6. The battery charging system of claim 1, further comprising a diode buffer connecting the first battery and the second battery.
7. The battery charging system of claim 1, wherein the current limiting buffer comprises a bi-directional buffer.
8. The battery charging system of claim 7,
wherein the connecting transistor comprises a first connecting transistor, the battery charging system further comprising a second connecting transistor having a current path and a control terminal, and
wherein the control circuit comprises:
a sensing resistor having a first terminal connected by a current path of the first connecting transistor to the first battery and having a second terminal connected by a current path of the second connecting transistor to the second battery;
a first control transistor having a current path connected from the second terminal of the sensing resistor to the control terminal of the first connecting transistor, and having a control terminal connected to the first terminal of the sensing resistor; and
a second control transistor having a current path connected from the first terminal of the sensing resistor to the control terminal of the second connecting transistor, and having a control terminal connected to the second terminal of the sensing resistor.

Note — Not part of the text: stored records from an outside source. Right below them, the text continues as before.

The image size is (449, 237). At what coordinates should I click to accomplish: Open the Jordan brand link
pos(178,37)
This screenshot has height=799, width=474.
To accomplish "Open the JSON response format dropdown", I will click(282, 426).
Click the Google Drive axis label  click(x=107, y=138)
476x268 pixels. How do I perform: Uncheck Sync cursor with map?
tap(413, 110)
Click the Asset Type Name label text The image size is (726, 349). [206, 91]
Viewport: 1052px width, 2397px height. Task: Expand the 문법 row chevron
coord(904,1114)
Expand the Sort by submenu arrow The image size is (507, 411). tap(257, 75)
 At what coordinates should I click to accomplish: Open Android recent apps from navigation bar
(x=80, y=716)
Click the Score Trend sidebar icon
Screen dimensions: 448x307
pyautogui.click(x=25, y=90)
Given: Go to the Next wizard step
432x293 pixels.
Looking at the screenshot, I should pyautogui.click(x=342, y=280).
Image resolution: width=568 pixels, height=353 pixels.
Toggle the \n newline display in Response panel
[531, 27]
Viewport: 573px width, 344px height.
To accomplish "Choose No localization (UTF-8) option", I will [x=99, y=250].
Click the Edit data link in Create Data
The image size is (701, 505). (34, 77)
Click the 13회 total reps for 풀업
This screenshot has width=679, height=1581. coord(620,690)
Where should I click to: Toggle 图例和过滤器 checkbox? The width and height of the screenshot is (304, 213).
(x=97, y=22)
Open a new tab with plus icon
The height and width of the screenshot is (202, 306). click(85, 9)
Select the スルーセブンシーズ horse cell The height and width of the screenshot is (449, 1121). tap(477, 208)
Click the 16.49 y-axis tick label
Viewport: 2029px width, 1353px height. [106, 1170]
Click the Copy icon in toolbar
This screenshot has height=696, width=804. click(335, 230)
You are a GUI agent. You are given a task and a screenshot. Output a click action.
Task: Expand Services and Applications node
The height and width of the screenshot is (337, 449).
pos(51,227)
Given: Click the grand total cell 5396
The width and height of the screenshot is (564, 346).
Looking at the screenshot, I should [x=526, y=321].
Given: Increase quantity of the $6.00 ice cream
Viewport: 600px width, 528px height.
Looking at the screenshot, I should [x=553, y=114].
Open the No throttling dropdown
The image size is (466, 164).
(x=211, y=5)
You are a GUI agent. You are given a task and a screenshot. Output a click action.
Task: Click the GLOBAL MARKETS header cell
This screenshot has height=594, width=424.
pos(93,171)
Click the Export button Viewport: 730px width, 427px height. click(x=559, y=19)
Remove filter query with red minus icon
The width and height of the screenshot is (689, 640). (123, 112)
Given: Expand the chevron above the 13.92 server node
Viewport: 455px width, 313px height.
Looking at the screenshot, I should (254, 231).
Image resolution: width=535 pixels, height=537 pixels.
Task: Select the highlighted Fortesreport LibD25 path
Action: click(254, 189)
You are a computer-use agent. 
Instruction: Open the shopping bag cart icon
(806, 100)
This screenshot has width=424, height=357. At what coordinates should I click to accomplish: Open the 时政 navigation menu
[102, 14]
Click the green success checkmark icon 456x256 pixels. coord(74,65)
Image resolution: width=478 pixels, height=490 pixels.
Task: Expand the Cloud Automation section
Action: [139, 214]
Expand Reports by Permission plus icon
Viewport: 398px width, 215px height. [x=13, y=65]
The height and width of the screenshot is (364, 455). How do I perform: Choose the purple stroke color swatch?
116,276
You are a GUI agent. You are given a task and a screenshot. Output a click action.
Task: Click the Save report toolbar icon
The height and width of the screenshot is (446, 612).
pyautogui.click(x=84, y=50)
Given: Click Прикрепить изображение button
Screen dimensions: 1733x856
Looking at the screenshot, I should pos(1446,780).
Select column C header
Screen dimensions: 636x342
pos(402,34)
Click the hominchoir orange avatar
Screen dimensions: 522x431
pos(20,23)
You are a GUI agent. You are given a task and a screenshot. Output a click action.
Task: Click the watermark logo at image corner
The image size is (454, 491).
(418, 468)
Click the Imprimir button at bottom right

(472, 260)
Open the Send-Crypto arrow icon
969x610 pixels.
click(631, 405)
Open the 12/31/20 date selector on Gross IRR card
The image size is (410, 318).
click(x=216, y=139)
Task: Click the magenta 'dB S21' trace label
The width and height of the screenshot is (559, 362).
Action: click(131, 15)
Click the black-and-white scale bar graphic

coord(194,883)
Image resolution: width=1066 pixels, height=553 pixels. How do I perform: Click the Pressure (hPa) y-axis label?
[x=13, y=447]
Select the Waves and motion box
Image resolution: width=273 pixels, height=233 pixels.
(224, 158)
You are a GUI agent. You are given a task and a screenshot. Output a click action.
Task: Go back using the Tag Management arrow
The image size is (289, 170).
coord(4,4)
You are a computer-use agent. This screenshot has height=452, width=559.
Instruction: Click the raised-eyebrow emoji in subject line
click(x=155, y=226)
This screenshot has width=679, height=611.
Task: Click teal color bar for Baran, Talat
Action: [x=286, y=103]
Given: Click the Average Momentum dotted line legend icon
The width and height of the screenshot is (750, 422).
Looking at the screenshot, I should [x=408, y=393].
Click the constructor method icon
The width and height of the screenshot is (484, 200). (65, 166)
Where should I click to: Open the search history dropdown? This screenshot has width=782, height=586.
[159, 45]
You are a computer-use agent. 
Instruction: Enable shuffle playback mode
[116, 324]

9. The battery charging system of claim 8, wherein the first and second connecting transistors and the first and second control transistors each comprise at least one of a BJT transistor and a CMOS transistor.
10. The battery charging system of claim 7,
wherein the connecting transistor comprises a first connecting transistor, the battery charging system further comprising a second connecting transistor having a current path and a control terminal, and
wherein the control circuit comprises:
a sensing resistor having a first terminal connected by a current path of the first connecting transistor to the first battery and having a second terminal connected by a current path of the second connecting transistor to the second battery; and
a differential amplifier having a first input connected to the first terminal of the sensing resistor, a second input connected to the second terminal of the sensing resistor, a first output connected to the control terminal of the first connecting transistor and a second output complementary to the first output connected to the control terminal of the second connecting transistor.
11. A method for charging a battery charging for a vehicle comprising:
providing an electric motor configured to draw current to operate as a drive motor for a vehicle and to supply current for regenerative braking;
providing a first battery connected to the electric motor;
providing a second battery;
providing a battery charger connected to the second battery; and
providing a transistor with a current path connecting the first battery in parallel with the second battery, the transistor having a current control terminal; and
controlling voltage on the control terminal of the transistor to limit the amount of current flow between the first battery and the second battery.
12. The method of claim 11, wherein the control voltage is applied to the control terminal of the transistor to limit current in both directions between the first battery and the second battery.
13. The method of claim 11, further comprising:
measuring current flow through a resistor connected between the first battery and the second battery and controlling the voltage on the control terminal based on the measured current flow.
14. The method of claim 11, wherein the step of controlling voltage limits current flow by clamping the current flow to a maximum value.